==== AANGELEVERDE GEGEVENS

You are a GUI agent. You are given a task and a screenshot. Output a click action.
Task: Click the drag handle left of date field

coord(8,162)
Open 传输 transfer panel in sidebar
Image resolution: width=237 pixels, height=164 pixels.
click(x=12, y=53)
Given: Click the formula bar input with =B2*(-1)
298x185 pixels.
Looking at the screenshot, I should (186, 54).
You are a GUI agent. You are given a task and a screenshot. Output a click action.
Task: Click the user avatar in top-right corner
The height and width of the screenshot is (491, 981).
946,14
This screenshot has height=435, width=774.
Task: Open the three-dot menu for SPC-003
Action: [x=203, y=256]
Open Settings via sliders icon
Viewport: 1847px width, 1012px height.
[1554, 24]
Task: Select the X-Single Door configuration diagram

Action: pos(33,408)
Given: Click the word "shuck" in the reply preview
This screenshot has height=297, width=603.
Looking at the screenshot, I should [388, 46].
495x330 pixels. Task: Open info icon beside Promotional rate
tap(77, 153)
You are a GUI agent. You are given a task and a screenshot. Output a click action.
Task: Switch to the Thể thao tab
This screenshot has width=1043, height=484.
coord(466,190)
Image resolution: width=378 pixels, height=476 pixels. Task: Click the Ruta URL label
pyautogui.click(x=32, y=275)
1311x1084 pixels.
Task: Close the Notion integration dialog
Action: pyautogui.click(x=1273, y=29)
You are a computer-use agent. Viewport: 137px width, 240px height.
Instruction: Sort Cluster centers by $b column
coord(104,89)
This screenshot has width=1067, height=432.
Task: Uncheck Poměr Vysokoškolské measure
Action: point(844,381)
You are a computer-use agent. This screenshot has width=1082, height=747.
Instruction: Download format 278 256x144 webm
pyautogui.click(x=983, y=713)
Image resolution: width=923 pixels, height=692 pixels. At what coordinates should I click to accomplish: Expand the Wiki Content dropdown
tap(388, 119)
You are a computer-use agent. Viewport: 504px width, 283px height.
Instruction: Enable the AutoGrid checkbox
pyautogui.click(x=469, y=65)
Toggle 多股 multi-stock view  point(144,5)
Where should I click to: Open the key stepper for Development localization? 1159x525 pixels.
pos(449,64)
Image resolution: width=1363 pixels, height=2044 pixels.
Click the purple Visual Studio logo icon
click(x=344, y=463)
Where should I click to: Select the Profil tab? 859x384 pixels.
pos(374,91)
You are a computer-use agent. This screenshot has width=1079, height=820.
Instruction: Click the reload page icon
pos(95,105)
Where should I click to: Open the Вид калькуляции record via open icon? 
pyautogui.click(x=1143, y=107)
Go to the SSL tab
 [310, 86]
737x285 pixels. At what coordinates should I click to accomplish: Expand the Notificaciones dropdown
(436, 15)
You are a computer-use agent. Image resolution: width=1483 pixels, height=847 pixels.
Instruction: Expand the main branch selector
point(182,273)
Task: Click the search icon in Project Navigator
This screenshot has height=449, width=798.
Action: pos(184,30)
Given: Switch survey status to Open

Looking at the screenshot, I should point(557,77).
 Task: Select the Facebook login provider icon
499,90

========

● **JOUW OPDRACHT**
Schrijf alle items hierboven regel voor regel ongewijzigd over.

● **JUIST ANTWOORD**
You are a GUI agent. You are given a task and a screenshot. Output a click action.
Task: Click the drag handle left of date field

coord(8,162)
Open 传输 transfer panel in sidebar
Image resolution: width=237 pixels, height=164 pixels.
click(x=12, y=53)
Given: Click the formula bar input with =B2*(-1)
298x185 pixels.
Looking at the screenshot, I should (186, 54).
You are a GUI agent. You are given a task and a screenshot. Output a click action.
Task: Click the user avatar in top-right corner
The height and width of the screenshot is (491, 981).
946,14
This screenshot has height=435, width=774.
Task: Open the three-dot menu for SPC-003
Action: [x=203, y=256]
Open Settings via sliders icon
Viewport: 1847px width, 1012px height.
[1554, 24]
Task: Select the X-Single Door configuration diagram

Action: pos(33,408)
Given: Click the word "shuck" in the reply preview
This screenshot has height=297, width=603.
Looking at the screenshot, I should [388, 46].
495x330 pixels. Task: Open info icon beside Promotional rate
tap(77, 153)
You are a GUI agent. You are given a task and a screenshot. Output a click action.
Task: Switch to the Thể thao tab
This screenshot has width=1043, height=484.
coord(466,190)
Image resolution: width=378 pixels, height=476 pixels. Task: Click the Ruta URL label
pyautogui.click(x=32, y=275)
1311x1084 pixels.
Task: Close the Notion integration dialog
Action: pyautogui.click(x=1273, y=29)
You are a computer-use agent. Viewport: 137px width, 240px height.
Instruction: Sort Cluster centers by $b column
coord(104,89)
This screenshot has width=1067, height=432.
Task: Uncheck Poměr Vysokoškolské measure
Action: point(844,381)
You are a computer-use agent. This screenshot has width=1082, height=747.
Instruction: Download format 278 256x144 webm
pyautogui.click(x=983, y=713)
Image resolution: width=923 pixels, height=692 pixels. At what coordinates should I click to accomplish: Expand the Wiki Content dropdown
tap(388, 119)
You are a computer-use agent. Viewport: 504px width, 283px height.
Instruction: Enable the AutoGrid checkbox
pyautogui.click(x=469, y=65)
Toggle 多股 multi-stock view  point(144,5)
Where should I click to: Open the key stepper for Development localization? 1159x525 pixels.
pos(449,64)
Image resolution: width=1363 pixels, height=2044 pixels.
Click the purple Visual Studio logo icon
click(x=344, y=463)
Where should I click to: Select the Profil tab? 859x384 pixels.
pos(374,91)
You are a computer-use agent. This screenshot has width=1079, height=820.
Instruction: Click the reload page icon
pos(95,105)
Where should I click to: Open the Вид калькуляции record via open icon? 
pyautogui.click(x=1143, y=107)
Go to the SSL tab
 [310, 86]
737x285 pixels. At what coordinates should I click to accomplish: Expand the Notificaciones dropdown
(436, 15)
You are a computer-use agent. Image resolution: width=1483 pixels, height=847 pixels.
Instruction: Expand the main branch selector
point(182,273)
Task: Click the search icon in Project Navigator
This screenshot has height=449, width=798.
Action: pos(184,30)
Given: Switch survey status to Open

Looking at the screenshot, I should point(557,77).
 Task: Select the Facebook login provider icon
499,90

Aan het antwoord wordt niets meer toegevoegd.